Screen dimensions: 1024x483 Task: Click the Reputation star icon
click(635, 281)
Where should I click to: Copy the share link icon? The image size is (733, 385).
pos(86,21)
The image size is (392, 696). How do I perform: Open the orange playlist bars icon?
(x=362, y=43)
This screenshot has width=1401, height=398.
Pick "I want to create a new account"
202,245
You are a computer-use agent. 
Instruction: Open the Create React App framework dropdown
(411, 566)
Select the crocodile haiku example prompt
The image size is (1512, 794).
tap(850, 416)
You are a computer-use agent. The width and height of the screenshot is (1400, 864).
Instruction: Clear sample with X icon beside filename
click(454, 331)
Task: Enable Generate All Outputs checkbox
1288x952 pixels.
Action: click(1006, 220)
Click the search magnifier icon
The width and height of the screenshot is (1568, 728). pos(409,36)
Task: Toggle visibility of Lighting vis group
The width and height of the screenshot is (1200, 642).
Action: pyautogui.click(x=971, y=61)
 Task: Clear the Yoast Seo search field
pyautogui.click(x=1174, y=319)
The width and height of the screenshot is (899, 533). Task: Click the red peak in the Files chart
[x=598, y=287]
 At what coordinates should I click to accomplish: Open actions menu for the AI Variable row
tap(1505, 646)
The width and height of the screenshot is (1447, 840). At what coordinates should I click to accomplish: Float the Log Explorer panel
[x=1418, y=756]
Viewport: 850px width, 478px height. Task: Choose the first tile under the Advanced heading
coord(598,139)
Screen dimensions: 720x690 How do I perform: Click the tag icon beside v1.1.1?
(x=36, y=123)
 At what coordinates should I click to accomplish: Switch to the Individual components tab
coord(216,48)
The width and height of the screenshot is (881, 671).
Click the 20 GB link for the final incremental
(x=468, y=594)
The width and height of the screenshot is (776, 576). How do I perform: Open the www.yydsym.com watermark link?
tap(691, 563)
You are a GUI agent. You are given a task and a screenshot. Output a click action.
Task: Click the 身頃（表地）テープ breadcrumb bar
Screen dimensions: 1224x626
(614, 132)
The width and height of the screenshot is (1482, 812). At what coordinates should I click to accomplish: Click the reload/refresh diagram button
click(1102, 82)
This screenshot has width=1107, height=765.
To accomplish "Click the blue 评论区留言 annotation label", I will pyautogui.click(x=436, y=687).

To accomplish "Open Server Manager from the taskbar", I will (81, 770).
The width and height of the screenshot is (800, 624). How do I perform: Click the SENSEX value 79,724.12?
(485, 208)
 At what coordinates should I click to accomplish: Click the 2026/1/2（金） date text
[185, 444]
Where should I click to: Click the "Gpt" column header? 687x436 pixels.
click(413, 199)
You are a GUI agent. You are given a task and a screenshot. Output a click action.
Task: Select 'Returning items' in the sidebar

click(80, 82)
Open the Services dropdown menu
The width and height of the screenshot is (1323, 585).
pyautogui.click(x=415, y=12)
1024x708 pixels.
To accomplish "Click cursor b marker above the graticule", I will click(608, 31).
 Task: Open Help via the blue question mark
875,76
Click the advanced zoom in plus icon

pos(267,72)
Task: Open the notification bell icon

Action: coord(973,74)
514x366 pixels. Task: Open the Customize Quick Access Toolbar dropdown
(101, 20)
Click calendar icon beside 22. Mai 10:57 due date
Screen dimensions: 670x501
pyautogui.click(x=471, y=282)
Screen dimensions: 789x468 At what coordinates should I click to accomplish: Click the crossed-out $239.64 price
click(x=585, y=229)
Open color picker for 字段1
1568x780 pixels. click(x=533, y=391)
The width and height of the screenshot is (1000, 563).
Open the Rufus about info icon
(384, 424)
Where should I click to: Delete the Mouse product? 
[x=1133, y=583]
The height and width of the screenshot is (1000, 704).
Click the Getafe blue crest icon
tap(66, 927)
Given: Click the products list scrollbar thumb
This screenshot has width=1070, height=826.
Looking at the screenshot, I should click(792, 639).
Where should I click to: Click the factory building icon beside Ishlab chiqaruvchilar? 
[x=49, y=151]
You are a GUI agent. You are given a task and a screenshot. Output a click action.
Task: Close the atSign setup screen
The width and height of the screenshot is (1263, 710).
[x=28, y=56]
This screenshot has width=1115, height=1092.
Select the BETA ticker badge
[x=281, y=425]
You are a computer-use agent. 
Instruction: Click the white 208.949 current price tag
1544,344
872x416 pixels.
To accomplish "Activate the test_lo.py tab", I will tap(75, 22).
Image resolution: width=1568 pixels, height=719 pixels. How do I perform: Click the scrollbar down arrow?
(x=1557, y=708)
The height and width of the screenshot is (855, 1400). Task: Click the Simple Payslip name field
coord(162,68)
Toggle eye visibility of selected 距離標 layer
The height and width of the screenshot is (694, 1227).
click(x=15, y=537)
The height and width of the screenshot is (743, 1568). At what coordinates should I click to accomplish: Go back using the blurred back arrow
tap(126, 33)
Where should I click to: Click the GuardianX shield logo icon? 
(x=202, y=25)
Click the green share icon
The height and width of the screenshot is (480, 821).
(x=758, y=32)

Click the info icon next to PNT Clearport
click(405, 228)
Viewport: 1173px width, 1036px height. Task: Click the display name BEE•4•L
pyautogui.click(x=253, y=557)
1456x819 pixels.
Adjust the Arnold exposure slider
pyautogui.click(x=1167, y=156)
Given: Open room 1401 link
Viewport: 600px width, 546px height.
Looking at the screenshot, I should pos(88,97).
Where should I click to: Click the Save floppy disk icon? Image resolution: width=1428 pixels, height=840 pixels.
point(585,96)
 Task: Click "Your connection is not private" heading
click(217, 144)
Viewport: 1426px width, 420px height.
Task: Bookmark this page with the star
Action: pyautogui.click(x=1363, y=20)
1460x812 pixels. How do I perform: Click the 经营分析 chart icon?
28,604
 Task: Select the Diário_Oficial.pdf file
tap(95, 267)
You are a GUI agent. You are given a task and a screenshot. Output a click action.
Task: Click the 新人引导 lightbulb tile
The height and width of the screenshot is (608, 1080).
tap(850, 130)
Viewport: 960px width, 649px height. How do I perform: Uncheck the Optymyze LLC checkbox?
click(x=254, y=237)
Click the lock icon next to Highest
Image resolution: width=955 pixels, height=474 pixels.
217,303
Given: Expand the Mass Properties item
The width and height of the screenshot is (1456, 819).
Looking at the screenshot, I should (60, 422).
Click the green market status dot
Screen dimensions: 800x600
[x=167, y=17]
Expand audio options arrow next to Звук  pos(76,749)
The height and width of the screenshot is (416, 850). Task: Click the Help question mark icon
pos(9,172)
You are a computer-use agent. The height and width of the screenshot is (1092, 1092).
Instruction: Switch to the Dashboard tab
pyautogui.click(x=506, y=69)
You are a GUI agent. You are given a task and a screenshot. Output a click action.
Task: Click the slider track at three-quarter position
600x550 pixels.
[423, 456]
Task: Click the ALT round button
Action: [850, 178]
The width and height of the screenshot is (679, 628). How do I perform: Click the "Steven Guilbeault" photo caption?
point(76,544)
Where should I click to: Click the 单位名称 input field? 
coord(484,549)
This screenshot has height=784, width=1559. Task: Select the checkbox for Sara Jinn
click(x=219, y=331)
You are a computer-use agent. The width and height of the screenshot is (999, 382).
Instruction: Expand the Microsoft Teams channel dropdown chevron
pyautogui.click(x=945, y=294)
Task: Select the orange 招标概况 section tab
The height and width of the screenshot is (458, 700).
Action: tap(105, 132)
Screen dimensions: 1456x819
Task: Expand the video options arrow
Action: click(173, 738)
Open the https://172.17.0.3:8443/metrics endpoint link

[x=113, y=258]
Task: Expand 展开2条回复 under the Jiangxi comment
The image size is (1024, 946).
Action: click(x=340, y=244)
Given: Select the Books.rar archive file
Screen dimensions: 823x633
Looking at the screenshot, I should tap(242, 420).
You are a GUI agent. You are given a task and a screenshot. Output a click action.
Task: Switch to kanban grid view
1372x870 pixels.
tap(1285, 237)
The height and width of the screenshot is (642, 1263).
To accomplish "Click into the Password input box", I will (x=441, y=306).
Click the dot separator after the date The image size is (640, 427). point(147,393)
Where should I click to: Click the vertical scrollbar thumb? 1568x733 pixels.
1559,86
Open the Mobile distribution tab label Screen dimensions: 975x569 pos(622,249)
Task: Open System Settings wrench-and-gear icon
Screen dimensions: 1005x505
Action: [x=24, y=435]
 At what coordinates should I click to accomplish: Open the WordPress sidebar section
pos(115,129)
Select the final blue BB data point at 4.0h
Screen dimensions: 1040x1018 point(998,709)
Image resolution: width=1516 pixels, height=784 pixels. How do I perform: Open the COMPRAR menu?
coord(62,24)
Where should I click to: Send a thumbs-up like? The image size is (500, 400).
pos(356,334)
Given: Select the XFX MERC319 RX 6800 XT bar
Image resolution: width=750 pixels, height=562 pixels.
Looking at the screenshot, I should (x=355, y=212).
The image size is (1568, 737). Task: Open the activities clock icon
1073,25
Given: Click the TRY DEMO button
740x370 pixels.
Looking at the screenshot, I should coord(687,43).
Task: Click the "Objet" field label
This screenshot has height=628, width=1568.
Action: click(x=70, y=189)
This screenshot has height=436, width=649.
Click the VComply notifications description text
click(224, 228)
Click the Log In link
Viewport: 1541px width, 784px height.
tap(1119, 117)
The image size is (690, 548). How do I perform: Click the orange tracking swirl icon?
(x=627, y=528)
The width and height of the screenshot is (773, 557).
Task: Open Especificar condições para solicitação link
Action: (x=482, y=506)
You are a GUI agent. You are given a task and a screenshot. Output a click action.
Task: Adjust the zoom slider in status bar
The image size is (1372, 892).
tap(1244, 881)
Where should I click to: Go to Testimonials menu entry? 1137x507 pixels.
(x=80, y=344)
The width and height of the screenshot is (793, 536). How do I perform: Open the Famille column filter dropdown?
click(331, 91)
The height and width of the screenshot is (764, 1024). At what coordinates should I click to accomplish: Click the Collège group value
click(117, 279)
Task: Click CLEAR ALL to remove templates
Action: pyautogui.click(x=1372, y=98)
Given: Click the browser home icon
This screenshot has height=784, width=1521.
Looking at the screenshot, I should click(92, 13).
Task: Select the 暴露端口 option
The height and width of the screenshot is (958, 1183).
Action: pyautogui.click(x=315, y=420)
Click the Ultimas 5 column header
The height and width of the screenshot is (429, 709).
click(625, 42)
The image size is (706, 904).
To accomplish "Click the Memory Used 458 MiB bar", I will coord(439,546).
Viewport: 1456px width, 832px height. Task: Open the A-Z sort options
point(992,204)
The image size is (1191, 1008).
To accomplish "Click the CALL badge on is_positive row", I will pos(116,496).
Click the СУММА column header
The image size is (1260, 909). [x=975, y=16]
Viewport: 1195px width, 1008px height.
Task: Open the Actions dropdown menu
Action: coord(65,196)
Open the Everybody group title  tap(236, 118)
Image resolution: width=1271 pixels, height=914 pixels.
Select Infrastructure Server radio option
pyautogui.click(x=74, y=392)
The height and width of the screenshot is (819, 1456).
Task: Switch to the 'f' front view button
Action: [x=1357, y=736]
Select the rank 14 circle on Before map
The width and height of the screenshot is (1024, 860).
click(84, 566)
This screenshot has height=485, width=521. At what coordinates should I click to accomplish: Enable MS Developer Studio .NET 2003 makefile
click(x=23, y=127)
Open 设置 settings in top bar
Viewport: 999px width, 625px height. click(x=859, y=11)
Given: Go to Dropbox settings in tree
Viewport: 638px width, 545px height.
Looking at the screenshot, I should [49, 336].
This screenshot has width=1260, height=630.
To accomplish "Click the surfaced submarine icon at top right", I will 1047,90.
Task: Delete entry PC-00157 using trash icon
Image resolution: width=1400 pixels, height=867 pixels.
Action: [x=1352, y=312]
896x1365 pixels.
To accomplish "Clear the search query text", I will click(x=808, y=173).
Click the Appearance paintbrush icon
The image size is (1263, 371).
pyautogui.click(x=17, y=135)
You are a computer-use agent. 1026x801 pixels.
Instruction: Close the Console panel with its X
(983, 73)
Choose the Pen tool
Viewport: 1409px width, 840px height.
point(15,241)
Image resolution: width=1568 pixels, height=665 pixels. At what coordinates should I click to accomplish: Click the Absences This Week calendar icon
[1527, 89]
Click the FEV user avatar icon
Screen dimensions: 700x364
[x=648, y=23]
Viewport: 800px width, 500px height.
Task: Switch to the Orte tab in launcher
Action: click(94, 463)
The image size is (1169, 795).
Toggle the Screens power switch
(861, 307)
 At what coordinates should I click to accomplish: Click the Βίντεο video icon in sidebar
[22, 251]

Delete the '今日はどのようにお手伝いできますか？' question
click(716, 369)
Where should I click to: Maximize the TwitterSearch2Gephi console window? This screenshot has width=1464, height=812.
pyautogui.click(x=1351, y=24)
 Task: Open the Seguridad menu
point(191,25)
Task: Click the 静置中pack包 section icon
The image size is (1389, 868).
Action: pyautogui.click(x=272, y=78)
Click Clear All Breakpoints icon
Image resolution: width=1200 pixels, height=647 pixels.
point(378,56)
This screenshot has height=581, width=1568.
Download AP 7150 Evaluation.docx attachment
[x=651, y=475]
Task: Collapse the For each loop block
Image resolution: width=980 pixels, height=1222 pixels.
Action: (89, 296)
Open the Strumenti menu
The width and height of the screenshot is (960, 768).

================

PROMPT
Rewrite the rows from the line with "Given: Click the browser home icon" to the line with "Action: [x=1357, y=736]", substituting "column heading" for each "column header" and leaving everything else unchanged.

OUTPUT OF THE EXERCISE
Given: Click the browser home icon
This screenshot has height=784, width=1521.
Looking at the screenshot, I should click(92, 13).
Task: Select the 暴露端口 option
The height and width of the screenshot is (958, 1183).
Action: pyautogui.click(x=315, y=420)
Click the Ultimas 5 column heading
The height and width of the screenshot is (429, 709).
click(625, 42)
The image size is (706, 904).
To accomplish "Click the Memory Used 458 MiB bar", I will coord(439,546).
Viewport: 1456px width, 832px height. Task: Open the A-Z sort options
point(992,204)
The image size is (1191, 1008).
To accomplish "Click the CALL badge on is_positive row", I will pos(116,496).
Click the СУММА column heading
The image size is (1260, 909). [x=975, y=16]
Viewport: 1195px width, 1008px height.
Task: Open the Actions dropdown menu
Action: coord(65,196)
Open the Everybody group title  tap(236, 118)
Image resolution: width=1271 pixels, height=914 pixels.
Select Infrastructure Server radio option
pyautogui.click(x=74, y=392)
The height and width of the screenshot is (819, 1456).
Task: Switch to the 'f' front view button
Action: [x=1357, y=736]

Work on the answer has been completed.